• [Excerpt]
MECHANISMS OF SARCOPENIA

Changes in hormone levels

Aging is associated with changes in hormone levels, such as those of growth hormone (GH), insulin-like growth factor (IGF)-I, insulin, androgens, estrogens, and corticosteroids, all of which affect the anabolic and catabolic conditions for muscle protein metabolism [12]. Elderly people show a decrease in GH and IGF-I levels that is paralleled by changes in body composition [13]. Reduced testosterone and estrogen levels might cause decreased muscle mass as well as diminishing bone strength. Increased insulin resistance with aging is associated with augmentation of intramyocellular fat mass and loss of muscle function [12].

Inflammation

Cytokines play a pivotal role not only in muscle homeostasis, but also in the pathogenesis of clinical conditions characterized by alterations in protein metabolism [14]. An increase in proinflammatory cytokines, such as tumor necrosis factor (TNF)-α, interleukin (IL)-1β, and IL-6, results in muscle breakdown, which is caused by decreasing muscle protein synthesis and increasing myofibrillar protein degradation [15]. TNF-α induces nuclear factor-κB, which leads to increasing proteolysis by activating the ubiquitin-dependent proteolysis system. IL-6 is considered to be a catabolic cytokine due to its participation in the regulation of muscle protein turnover [14].

Other risk factors

Several previous studies have demonstrated that serum 25-hydroxyvitamin D (25(OH)D) levels are inversely correlated with various parameters of obesity [16]. 25(OH)D levels decrease longitudinally with aging [17]. Recently, we found that insulin resistance and 25(OH)D levels were independently associated with sarcopenic obesity in men, while insulin resistance and high sensitivity C-reactive protein were significant factors predicting sarcopenic obesity in women [18]. On the other hand, oxidative metabolism generates reactive oxygen species, which damage cell components, particularly mitochondria. Alterations to mtDNA increase with age in skeletal muscle and are affected by sarcopenia [19]. Another important factor in the regulation of skeletal muscle mass is myostatin, which suppresses differentiation and proliferation of myocytes [20]. Myostatin suppression may have therapeutic potential for improvement of sarcopenia [21].

• [Raw data]
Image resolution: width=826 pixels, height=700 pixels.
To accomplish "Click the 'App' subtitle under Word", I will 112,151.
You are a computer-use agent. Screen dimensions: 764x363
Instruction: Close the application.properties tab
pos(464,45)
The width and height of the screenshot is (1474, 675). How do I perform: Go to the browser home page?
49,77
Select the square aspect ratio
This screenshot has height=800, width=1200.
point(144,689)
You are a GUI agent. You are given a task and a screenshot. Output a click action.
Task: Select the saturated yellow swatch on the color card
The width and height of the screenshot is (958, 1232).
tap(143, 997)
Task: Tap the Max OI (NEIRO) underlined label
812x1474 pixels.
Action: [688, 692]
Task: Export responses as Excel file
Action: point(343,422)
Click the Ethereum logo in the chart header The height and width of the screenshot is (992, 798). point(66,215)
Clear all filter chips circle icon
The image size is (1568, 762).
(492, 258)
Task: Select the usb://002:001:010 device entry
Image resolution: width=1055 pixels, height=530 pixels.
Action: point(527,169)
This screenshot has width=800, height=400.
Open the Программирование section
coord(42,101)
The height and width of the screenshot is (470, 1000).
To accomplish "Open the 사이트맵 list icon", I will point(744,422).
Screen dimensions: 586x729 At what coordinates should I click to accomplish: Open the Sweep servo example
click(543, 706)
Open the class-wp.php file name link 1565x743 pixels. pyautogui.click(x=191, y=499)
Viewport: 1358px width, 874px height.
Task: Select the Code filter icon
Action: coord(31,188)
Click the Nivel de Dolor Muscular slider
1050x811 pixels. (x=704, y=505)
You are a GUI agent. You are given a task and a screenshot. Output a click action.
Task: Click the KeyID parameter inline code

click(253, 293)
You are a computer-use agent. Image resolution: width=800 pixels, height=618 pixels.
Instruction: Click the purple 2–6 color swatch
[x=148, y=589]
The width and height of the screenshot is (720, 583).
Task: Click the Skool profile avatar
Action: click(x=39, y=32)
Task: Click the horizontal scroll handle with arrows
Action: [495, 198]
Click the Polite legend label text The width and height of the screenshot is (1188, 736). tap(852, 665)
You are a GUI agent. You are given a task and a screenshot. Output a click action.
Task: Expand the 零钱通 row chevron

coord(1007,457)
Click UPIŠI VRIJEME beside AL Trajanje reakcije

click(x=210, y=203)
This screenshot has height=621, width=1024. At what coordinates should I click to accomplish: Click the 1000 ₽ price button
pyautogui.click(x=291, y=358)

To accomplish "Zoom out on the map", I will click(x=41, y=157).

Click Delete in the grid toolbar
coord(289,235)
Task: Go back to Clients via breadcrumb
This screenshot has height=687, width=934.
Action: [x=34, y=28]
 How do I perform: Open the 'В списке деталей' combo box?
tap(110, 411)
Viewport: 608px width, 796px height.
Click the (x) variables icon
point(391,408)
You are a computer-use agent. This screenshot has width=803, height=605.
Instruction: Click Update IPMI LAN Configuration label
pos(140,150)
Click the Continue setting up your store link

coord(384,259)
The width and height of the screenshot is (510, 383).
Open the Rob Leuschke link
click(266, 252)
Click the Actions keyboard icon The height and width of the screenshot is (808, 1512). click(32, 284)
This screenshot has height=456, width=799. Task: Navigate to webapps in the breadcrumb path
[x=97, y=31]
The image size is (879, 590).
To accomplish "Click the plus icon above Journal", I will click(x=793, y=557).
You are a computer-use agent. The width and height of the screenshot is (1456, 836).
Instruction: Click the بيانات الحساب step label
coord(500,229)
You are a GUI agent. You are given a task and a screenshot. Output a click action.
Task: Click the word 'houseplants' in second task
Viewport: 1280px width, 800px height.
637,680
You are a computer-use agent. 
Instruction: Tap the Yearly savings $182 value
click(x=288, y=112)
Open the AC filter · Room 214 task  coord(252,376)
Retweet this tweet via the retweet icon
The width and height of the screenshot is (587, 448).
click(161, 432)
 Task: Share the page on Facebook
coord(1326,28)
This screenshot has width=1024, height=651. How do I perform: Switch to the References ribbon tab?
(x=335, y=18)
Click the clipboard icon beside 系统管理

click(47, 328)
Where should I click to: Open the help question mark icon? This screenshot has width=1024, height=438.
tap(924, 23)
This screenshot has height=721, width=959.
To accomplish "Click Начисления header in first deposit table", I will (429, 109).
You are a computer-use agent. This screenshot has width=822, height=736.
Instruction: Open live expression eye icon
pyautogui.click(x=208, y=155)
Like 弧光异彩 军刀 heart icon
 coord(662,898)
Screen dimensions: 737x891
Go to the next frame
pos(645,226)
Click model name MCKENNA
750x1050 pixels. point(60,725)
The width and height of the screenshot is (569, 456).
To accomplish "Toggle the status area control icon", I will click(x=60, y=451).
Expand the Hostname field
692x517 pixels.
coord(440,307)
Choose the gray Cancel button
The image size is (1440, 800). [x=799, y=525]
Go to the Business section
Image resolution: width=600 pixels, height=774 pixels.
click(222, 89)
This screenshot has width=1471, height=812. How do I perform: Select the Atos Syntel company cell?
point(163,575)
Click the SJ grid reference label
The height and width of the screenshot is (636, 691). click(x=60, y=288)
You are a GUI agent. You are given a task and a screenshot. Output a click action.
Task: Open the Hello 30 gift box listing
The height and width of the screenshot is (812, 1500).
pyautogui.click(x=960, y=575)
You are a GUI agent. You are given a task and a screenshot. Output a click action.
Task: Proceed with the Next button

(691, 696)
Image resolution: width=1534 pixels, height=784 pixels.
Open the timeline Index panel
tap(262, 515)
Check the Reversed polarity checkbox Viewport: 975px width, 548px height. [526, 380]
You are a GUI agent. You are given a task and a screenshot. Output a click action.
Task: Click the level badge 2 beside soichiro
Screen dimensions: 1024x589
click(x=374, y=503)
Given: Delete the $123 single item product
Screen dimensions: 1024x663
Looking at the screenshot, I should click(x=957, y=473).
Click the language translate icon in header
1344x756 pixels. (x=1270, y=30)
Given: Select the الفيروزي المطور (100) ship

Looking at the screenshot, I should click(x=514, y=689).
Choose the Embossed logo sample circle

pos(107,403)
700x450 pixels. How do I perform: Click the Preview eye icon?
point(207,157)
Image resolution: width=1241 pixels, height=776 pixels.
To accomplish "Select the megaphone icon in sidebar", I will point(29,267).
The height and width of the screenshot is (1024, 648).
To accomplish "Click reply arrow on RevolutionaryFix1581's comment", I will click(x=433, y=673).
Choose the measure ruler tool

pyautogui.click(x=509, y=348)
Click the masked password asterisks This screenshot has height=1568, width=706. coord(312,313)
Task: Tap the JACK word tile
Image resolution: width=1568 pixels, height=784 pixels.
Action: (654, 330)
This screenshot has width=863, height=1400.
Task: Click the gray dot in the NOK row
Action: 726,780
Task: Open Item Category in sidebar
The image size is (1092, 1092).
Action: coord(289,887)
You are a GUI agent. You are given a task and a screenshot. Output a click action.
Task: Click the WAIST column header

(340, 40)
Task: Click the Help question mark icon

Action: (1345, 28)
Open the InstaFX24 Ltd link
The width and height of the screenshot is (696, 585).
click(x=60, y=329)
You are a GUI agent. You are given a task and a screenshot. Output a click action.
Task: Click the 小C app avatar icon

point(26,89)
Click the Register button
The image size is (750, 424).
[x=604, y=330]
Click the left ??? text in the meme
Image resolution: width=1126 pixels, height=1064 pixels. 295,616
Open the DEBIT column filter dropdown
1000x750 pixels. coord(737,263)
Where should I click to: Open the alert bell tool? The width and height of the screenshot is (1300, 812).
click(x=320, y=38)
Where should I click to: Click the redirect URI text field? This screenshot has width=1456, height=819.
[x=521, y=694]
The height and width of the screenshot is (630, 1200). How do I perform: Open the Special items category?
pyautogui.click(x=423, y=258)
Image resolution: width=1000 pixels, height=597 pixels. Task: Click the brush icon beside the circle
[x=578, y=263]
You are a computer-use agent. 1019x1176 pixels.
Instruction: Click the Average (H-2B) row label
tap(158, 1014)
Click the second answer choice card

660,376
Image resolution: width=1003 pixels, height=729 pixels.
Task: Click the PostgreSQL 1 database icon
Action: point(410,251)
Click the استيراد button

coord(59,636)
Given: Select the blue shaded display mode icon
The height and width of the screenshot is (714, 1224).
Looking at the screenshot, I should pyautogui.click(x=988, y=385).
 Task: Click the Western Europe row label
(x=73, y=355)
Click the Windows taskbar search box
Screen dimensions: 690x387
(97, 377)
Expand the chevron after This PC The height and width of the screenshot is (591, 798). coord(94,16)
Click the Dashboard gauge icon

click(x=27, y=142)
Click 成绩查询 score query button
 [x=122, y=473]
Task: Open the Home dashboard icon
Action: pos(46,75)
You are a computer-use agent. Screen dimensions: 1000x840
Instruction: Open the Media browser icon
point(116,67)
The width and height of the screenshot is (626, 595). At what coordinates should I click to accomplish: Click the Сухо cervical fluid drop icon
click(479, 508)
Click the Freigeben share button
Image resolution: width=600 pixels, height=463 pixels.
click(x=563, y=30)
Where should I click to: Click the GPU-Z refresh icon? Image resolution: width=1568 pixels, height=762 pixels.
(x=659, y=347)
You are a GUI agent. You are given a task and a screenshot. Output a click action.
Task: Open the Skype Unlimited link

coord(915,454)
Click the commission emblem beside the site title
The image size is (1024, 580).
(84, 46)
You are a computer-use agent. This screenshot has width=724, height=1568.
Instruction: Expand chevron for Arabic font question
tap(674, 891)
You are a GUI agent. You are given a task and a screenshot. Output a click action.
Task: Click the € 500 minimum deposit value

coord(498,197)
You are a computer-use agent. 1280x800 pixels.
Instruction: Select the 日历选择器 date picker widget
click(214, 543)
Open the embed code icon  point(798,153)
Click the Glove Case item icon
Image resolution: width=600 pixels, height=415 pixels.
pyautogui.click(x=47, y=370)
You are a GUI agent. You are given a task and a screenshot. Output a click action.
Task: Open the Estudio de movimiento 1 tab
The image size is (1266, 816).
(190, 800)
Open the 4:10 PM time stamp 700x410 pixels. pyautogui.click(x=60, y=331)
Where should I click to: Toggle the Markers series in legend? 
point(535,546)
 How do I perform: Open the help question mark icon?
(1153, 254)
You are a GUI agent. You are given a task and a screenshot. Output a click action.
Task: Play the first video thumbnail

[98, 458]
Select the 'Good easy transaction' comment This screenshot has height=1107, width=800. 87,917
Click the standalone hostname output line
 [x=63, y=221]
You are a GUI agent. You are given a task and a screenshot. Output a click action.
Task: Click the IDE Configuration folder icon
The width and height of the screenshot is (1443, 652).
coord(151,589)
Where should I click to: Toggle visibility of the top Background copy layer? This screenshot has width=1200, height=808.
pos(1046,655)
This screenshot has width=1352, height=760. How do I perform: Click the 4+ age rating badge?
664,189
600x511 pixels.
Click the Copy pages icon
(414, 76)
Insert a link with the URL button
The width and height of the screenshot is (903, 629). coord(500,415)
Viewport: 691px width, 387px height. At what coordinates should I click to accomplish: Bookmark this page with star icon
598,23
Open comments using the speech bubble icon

• [Problems to work on]
A) Answer these questions about the sarcopenia excerpt:
(i) Which two hormone levels decrease in elderly people in parallel with changes in body composition?
(ii) What does TNF-α induce?
(iii) What does myostatin suppress?
B) Please reproduce a passage from the sarcopenia excerpt word for word. Start at the words "MECHANISMS OF SARCOPENIA" and end after "muscle function [12].".

• [Solutions to each task]
A)
(i) Growth hormone (GH) and insulin-like growth factor (IGF)-I
(ii) Nuclear factor-κB
(iii) Differentiation and proliferation of myocytes

B)
MECHANISMS OF SARCOPENIA

Changes in hormone levels

Aging is associated with changes in hormone levels, such as those of growth hormone (GH), insulin-like growth factor (IGF)-I, insulin, androgens, estrogens, and corticosteroids, all of which affect the anabolic and catabolic conditions for muscle protein metabolism [12]. Elderly people show a decrease in GH and IGF-I levels that is paralleled by changes in body composition [13]. Reduced testosterone and estrogen levels might cause decreased muscle mass as well as diminishing bone strength. Increased insulin resistance with aging is associated with augmentation of intramyocellular fat mass and loss of muscle function [12].